Das überrascht mich. Normalerweise plant man in meiner Familie längerfristiger, Spontan-Entscheidungen gelten als unüberlegt, wenn nicht verantwortungslos. Zu riskant, man muss die Dinge sorgfältig vorbereiten, sonst fallen sie einem auf den Kopf. Ich frage nicht nach. Paula ist die disziplinierteste meiner Schwestern, und die strengste, jedenfalls mir gegenüber, sie wahrt die Form, gibt nichts von sich preis. Ihre Kleidung wirkt stets wie neu, ihre Haare sehen stets frisch geföhnt aus, sie ist stets wie aus dem Ei gepellt, selbst wenn sie nur mit unseren Schwestern am Tisch der Mutter sitzt.
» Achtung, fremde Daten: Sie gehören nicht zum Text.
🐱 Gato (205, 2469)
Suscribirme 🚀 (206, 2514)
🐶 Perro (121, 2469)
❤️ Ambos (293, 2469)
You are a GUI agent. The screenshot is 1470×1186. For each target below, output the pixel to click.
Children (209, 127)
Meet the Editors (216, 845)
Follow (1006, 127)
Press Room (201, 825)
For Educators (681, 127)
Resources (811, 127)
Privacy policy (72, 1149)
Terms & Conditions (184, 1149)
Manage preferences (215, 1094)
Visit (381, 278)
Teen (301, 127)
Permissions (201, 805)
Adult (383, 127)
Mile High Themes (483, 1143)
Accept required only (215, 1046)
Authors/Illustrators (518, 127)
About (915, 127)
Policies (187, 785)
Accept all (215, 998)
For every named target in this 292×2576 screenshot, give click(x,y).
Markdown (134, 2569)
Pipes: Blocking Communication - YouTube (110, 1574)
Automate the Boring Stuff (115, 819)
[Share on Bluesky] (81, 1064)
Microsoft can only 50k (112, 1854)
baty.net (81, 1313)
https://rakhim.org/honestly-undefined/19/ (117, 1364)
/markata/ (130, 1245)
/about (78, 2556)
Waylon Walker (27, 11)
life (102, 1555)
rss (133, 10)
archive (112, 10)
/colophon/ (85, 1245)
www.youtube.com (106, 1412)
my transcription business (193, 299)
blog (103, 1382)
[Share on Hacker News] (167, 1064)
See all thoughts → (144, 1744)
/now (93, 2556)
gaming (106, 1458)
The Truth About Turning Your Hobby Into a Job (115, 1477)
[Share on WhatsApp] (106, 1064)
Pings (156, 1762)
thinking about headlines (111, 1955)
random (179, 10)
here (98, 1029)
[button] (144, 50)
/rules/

Ich finde sie fast unheimlich, sie ist so ein bisschen wie diese moderne Keramik, die man nicht putzen muss, weil restlos alles daran abperlt. Ich fürchte mich auch vor ihr, ganz ehrlich, sie macht mich komplett nervös, zumindest bis zu ihrem dritten Glas Prosecco, dann wird sie ein bisschen menschlicher.

Ich schweife gedanklich ins Logistische ab: Wie verbinde ich das mit dem Zahnarzttermin, nach dem ich eigentlich gleich wieder mit dem Hund zurück aufs Land fahren wollte, warte ich danach mit dem Schlüssel auf sie, oder kann ich ihr den Zweitschlüssel unten beim türkischen Bäcker hinterlegen? Muss ich das Bett frisch beziehen, oder kann ich sie das selber machen lassen, oder wird mir das innerfamiliär als ungastfreundlich ausgelegt werden? (In meinem Kopf erklingt sofort der Mutter-Schwestern-Chor: Aber das Bett hätte sie ihr schon frisch beziehen können, ich meine, das ist ja nicht so eine große Arbeit; faulfaulfaul, lieblos, lieblos, liiiieblos!) Muss ich noch den Boden wischen, oder genügt einmal durchsaugen? Der Zweitschlüssel ist ja bei Therese, fällt mir jetzt ein, sie wohnt zwar nur ein paar Meter entfernt, ist aber tagsüber im Büro, ich muss irgendwie an den Schlüssel kommen, oder Paula muss an den Schlüssel kommen, ich muss Therese anrufen. Ich merke, dass ich im Wohnzimmer herumgehe, den Tisch entlang zum Fenster, vor dem Korbsessel retour bis zum Ofen, an der Kücheninsel vorbei wieder zu meinem Schreibplatz am Tisch. Der Hund liegt auf dem Sofa und schaut mir zu, sein Kopf liegt zwischen seinen Vorderbeinen, seine Augen gehen mit mir mit.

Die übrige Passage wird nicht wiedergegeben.